A word about "topping" shade trees: Don't. If someone suggests topping your oak, maple, or tulip poplar, find a different tree service. Topping removes the tree's main structural branches and forces a dense cluster of weakly attached new shoots that are far more likely to break in storms than the original branches were. It's the same destructive logic as crepe murder, applied to large trees with larger consequences. A topped tree is more dangerous than the tree you started with, costs more to maintain over time, and never regains its natural form. A certified arborist will reduce the canopy by selectively removing individual branches — a technique called "crown reduction" — which maintains structure while reducing overall size and wind load. If cost is a concern, the International Society of Arboriculture has a free "Find an Arborist" tool on their website where you can verify credentials.

What Nashville Transplants Need to Know (If You Just Moved Here)

- - - - - - -

WRITTEN REQUEST 1 =>
In the records, from the line with "The width and" through the end of the records, swap "scrollbar" for "scroll bar" and leave everything else unchanged. Return only those lines, without the pictures.

- - - - - - -

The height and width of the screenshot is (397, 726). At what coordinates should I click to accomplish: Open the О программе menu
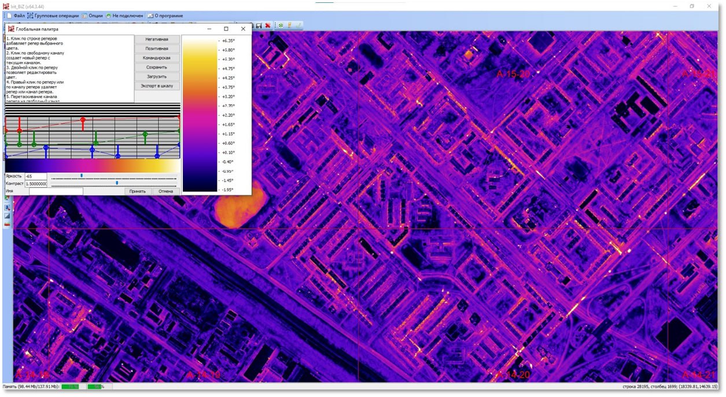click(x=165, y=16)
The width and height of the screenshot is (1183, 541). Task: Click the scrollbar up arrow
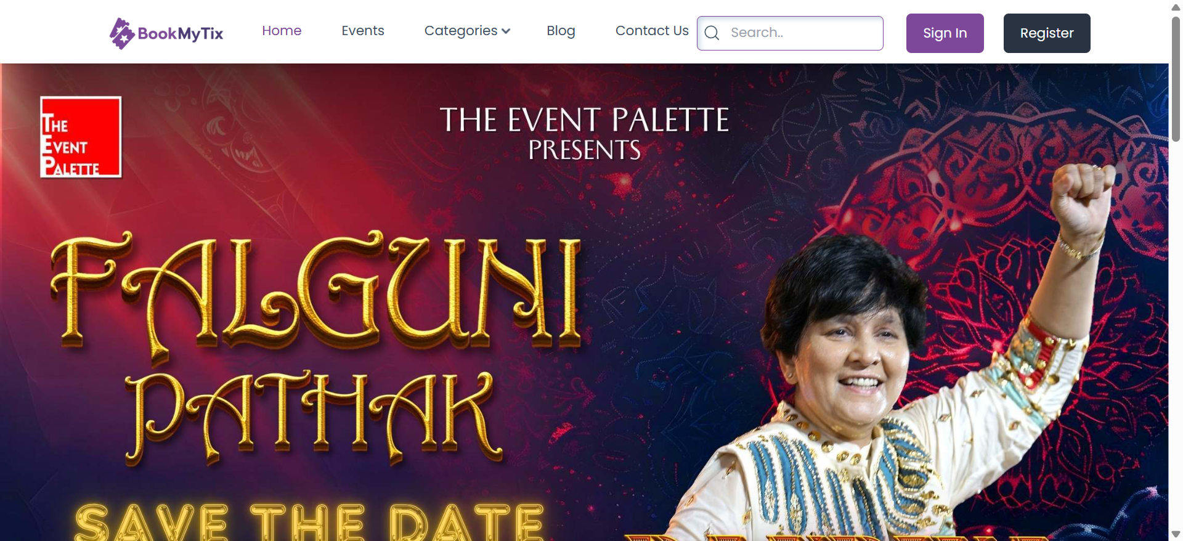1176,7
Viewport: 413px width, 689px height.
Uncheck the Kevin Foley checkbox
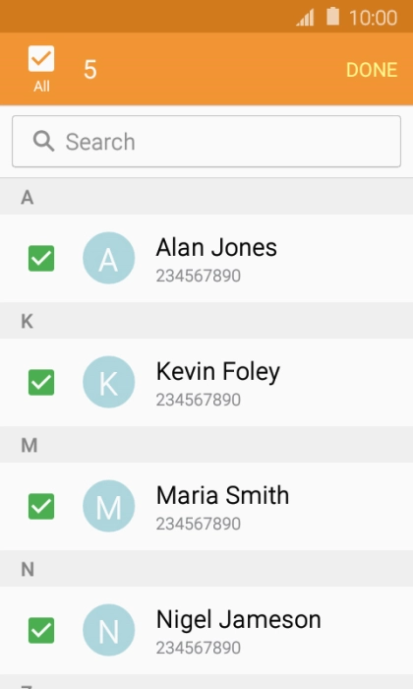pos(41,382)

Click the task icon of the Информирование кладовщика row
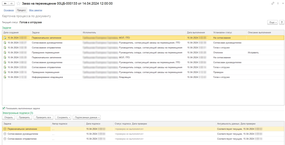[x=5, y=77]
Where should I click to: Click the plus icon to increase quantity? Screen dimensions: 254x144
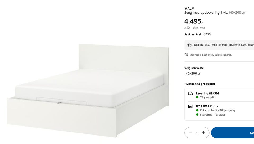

- - - - - - -

WRITTEN REQUEST 2 =>
Condense the paragraph in the excerpt that begins "A word about "topping" shade trees" into a short bulleted list that keeps its main facts.

FULL SOLUTION 1 =>
The width and height of the screenshot is (1183, 541). Task: Click the scroll bar up arrow
1176,7
Viewport: 413px width, 689px height.
Uncheck the Kevin Foley checkbox
pos(41,382)

Click the task icon of the Информирование кладовщика row
[x=5, y=77]
Where should I click to: Click the plus icon to increase quantity? Screen dimensions: 254x144

FULL SOLUTION 2 =>
- Don't top shade trees such as oak, maple, or tulip poplar. If a tree service suggests it, find a different one.
- Topping removes the main structural branches and forces dense clusters of weakly attached new shoots that break in storms more easily than the original branches.
- A topped tree is more dangerous, costs more to maintain over time, and never regains its natural form.
- A certified arborist instead uses "crown reduction," selectively removing individual branches to keep the tree's structure while reducing its size and wind load.
- The International Society of Arboriculture has a free "Find an Arborist" tool on its website for verifying credentials.